Zegama Aizkorri Skyrace

17th May 2015

European Skyrunning Championships
 

There is a superb atmosphere at the start and a bit of a crush in the last moments before the gun, which I decide not to fight. I let the other runners jostle for position... and BANG! Suddenly we were off. I am somewhere, 100's of places behind the leaders as the runners surged through the streets of Zegama. Slowly, I move up through the field on the initial climb, but want to stay conservative with my effort. It would be too easy to go off too fast. 

 

As the race developed, I got into a pattern of pushing hard on the undulations and the downhill’s - playing to my strengths - but being careful not to redline it on the big climbs. I am losing 5-6 places on the long climbs but gaining 10-20 places on the longer descents and I am making steady progress through the field. 

 

Having started way back, I have no idea of my position but feel I am running well. It is hard, but I am operating within known limits, given my current fitness. I want to hold something back for the very long descent into the finish at the end. I am confidant I would move further through the field here, especially as it was very muddy, and the rougher, muddier and more horribly then terrain is, the better I usually do. 

 

Zegama2015

 

Heather has stomped up the hill this morning to see me pass through Spiritu aid station at about 20k. One of the incredibly things of Zegama is the support from the local community and other runners. Here there is a tunnel of spectators 3,4,5 people deep in places and the noise of shouting, horns, whistles and more is like a physical barrier. “VENGA! VENGA!! VENGA!!!” This level of support is found on all the steepest ascents and at many aid stations. It is truly awesome to experience and I have never seen anything like this at a race before. 

 

Heather shouts some words that I didn’t hear, and hands me an energy bar, and I am gone. Later on, she told me that I was about 100th and around 24 minutes behind the leaders at this stage.

 

Over the next few km’s the course gets more technical: wet, muddy and extremely slippery limestone.  The climbing stops and descending begins; more steep grass, which is treacherous. I am still make forward progress, passing runners and feeling confident. I have just dropped off the highest point of the race at 24km.

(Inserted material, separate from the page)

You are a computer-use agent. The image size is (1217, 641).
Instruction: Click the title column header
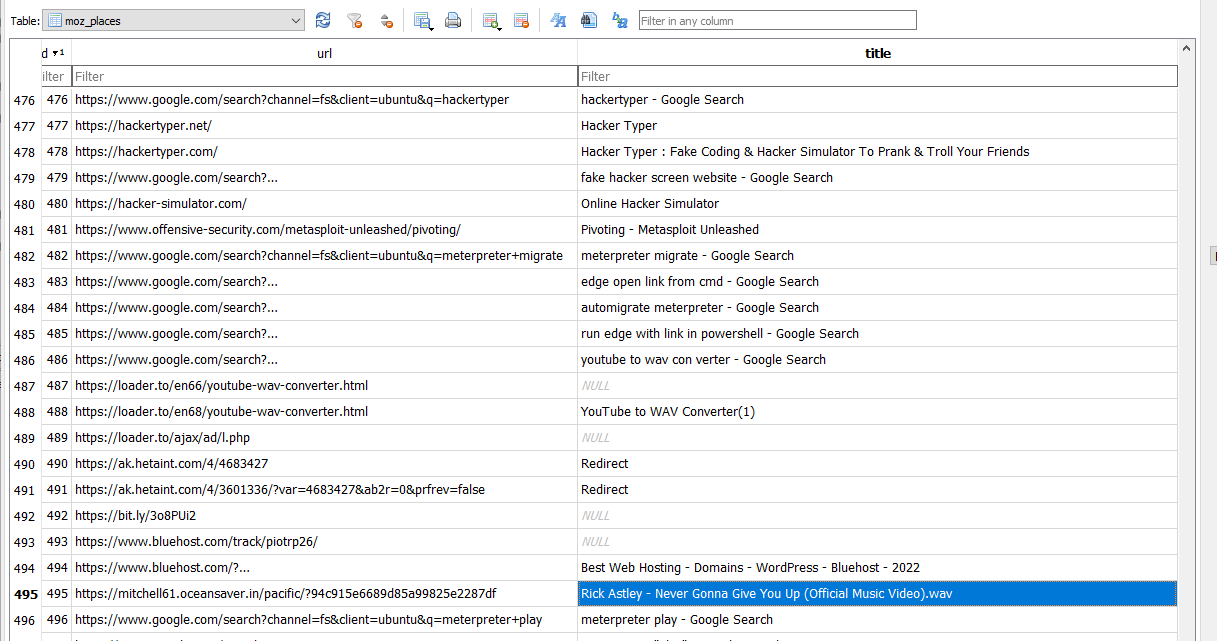(877, 53)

Descending down this steep slope I over cooked it, falling awkwardly and catching a block of limestone with my right thigh. Agony. Agony for a few seconds and I know my race was over immediately. Then the surge of adrenaline… “No!” “Get up. Get up and run it off”. I tried. The next kilometre is very painful. I am hobbling, loosing places quickly: unable to run uphill, unable to run downhill but just about still moving on the flats. 

 

If I’d been able to short cut back to the finish I would have, but I have no idea where to go… So I settled into a long painful walk/jog back to the finish. It was soul destroying as other competitors stream past me and even worse in the finish run-in through the streets of Zegama, with people wanting to high five me in the last few hundred metres. They are incredible crowds again and they don’t know I am having a terrible race.

 

I am very happy to have experienced the legendary Zegama crowds and hope to return another year but my experience is tempered by the injury with a very disappoint final result of 219th.